Joined: Apr 17, 2008
Posts: 15
Hi

I have generated following classes with jax-ws . How to call web service ... the way i found on some tutorial is not working ...

following classes i have ....

wsimport http://www.webservicex.net/geoipservice.asmx?wsdl

GeoIP.java
GeoIPService.java
GeoIPServiceSoap.java
GetGeoIP.java
GetGeoIPContext.java
GetGeoIPContextResponse.java
GetGeoIPResponse.java
ObjectFactory.java
package-info.java


Thanks in advance


Peer Reynders
Bartender

Joined: Aug 19, 2005
Posts: 2922
    
    5
TellTheDetails
  • Show the code that didn't work as expected
  • How did the fact that the code wasn't working manifest itself? (e.g. any Exceptions)
  • The WSDL defines three bindings on the same endpoint, one SOAP, two HTTP bindings - which one are you trying to use?

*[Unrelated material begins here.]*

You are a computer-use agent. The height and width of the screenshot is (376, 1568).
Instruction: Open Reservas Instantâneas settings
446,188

  • Using the SOAP binding should look something like:

    GeoIPService service = new GeoIPService();
    GeoIPServiceSoap port = service.getGeoIPServiceSoapPort(); // Use the Soap binding

    /* prepare
    GetGeoIP request = new GetGeoIP();
    and populate it with data namely the IPAddress
    */
    GetGeoIPResponse response = port.GetGeoIP(request);
    GeoIP geoIP = response.GetGeoIPResult()
    /* geoIP contains ReturnCode, IP, ReturnCodeDetails, CountryName, ContryCode */
    chetan padhye
    Greenhorn

    Joined: Apr 17, 2008
    Posts: 15
    Hey


    Thank you very much dear it works (with soap binding )!

    .... what is difference between these hhtp ( get / post ) and soap bindings ... ?

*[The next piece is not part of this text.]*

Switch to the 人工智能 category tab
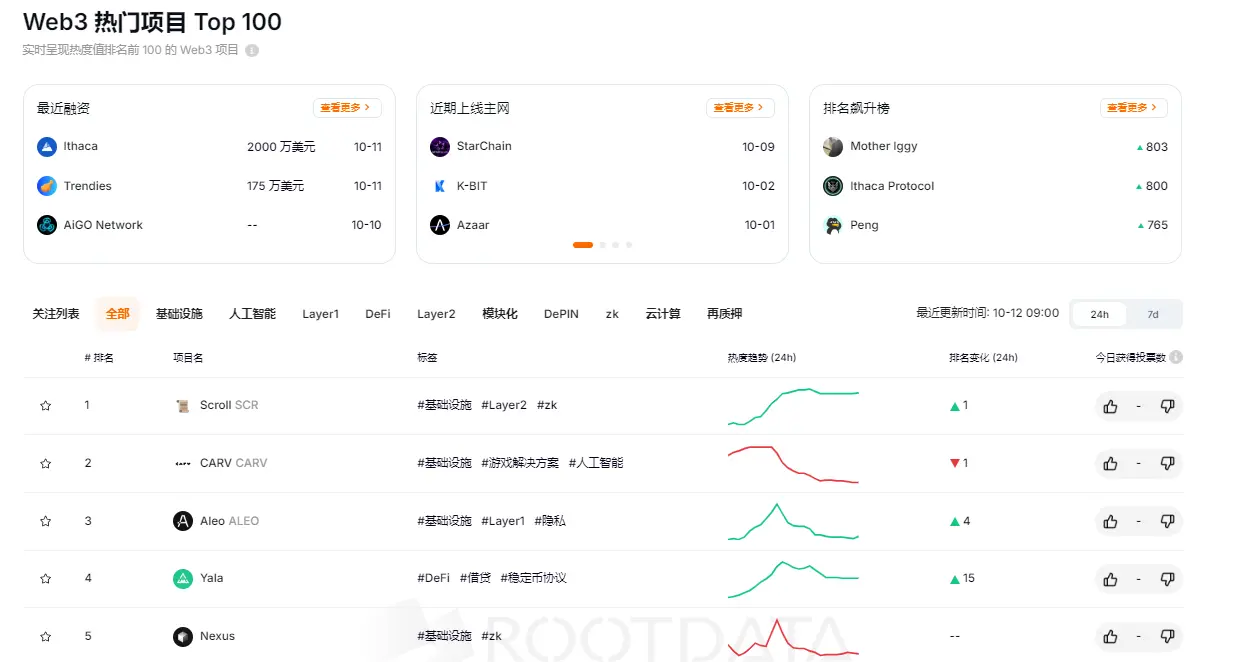The width and height of the screenshot is (1233, 662). (x=251, y=313)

    Which one should be used while writing ws client with pure jax-ws 2.0 only ... ?

    Thanks again ....


    Peer Reynders
    Bartender

    Joined: Aug 19, 2005
    Posts: 2922
        
        5
    You can see the difference by looking at

    http://www.webservicex.net/geoipservice.asmx?op=GetGeoIP

    The SOAP binding exchanges SOAP envelopes in the HTTP request and response bodies.
    POST /geoipservice.asmx HTTP/1.1
    Host: www.webservicex.net
    Content-Type: text/xml; charset=utf-8
    Content-Length: length
    SOAPAction: "http://www.webservicex.net/GetGeoIP"

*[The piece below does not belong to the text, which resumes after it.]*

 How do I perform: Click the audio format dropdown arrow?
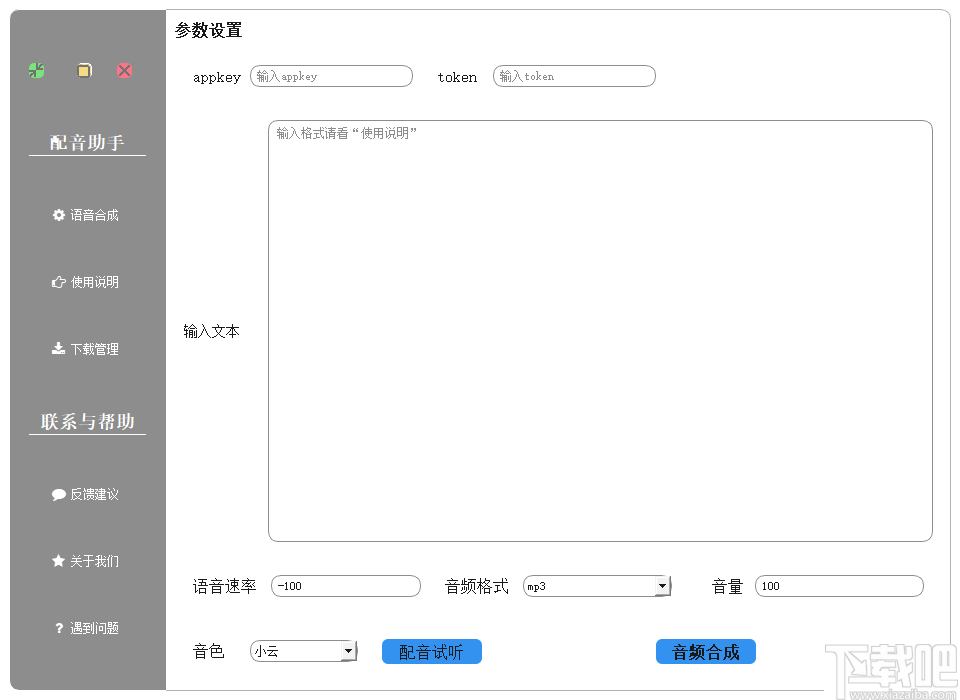pos(663,586)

    <?xml version="1.0" encoding="utf-8"?>
    <soap:Envelope
    xmlns:xsi="http://www.w3.org/2001/XMLSchema-instance"
    xmlns:xsd="http://www.w3.org/2001/XMLSchema"
    xmlns:soap="http://schemas.xmlsoap.org/soap/envelope/">
    <soap:Body>
    <GetGeoIP xmlns="http://www.webservicex.net">
    <IPAddress>string</IPAddress>
    </GetGeoIP>
    </soap:Body>
    </soap:Envelope>



    HTTP/1.1 200 OK
    Content-Type: text/xml; charset=utf-8
    Content-Length: length

    <?xml version="1.0" encoding="utf-8"?>
    <soap:Envelope
    xmlns:xsi="http://www.w3.org/2001/XMLSchema-instance"
    xmlns:xsd="http://www.w3.org/2001/XMLSchema"
    xmlns:soap="http://schemas.xmlsoap.org/soap/envelope/">
    <soap:Body>
    <GetGeoIPResponse xmlns="http://www.webservicex.net">
    <GetGeoIPResult>
    <ReturnCode>int</ReturnCode>
    <IP>string</IP>
    <ReturnCodeDetails>string</ReturnCodeDetails>
    <CountryName>string</CountryName>
    <CountryCode>string</CountryCode>
    </GetGeoIPResult>
    </GetGeoIPResponse>
    </soap:Body>
    </soap:Envelope>


    The HTTP GET binding accepts the IPAddress as a query parameter and returns the information as raw XML in the HTTP response body.
    GET /geoipservice.asmx/GetGeoIP?IPAddress=string HTTP/1.1
    Host: www.webservicex.net



    HTTP/1.1 200 OK
    Content-Type: text/xml; charset=utf-8
    Content-Length: length

    <?xml version="1.0" encoding="utf-8"?>
    <GeoIP xmlns="http://www.webservicex.net">
    <ReturnCode>int</ReturnCode>
    <IP>string</IP>
    <ReturnCodeDetails>string</ReturnCodeDetails>
    <CountryName>string</CountryName>
    <CountryCode>string</CountryCode>
    </GeoIP>


    The HTTP POST binding accepts the url-encoded IPAddress as the body of the HTTP request and returns the information as raw XML in the HTTP response body.
    POST /geoipservice.asmx/GetGeoIP HTTP/1.1
    Host: www.webservicex.net
    Content-Type: application/x-www-form-urlencoded
    Content-Length: length

    IPAddress=string



    HTTP/1.1 200 OK
    Content-Type: text/xml; charset=utf-8
    Content-Length: length

    <?xml version="1.0" encoding="utf-8"?>
    <GeoIP xmlns="http://www.webservicex.net">
    <ReturnCode>int</ReturnCode>
    <IP>string</IP>
    <ReturnCodeDetails>string</ReturnCodeDetails>
    <CountryName>string</CountryName>
    <CountryCode>string</CountryCode>
    </GeoIP>


    The article RESTful Web Services describes how to access HTTP bindings using JAX-WS. Since the article was published JAX-WS has backed off the "RESTful" moniker. That part of the API is now simply referred to as "XML/HTTP Binding Support".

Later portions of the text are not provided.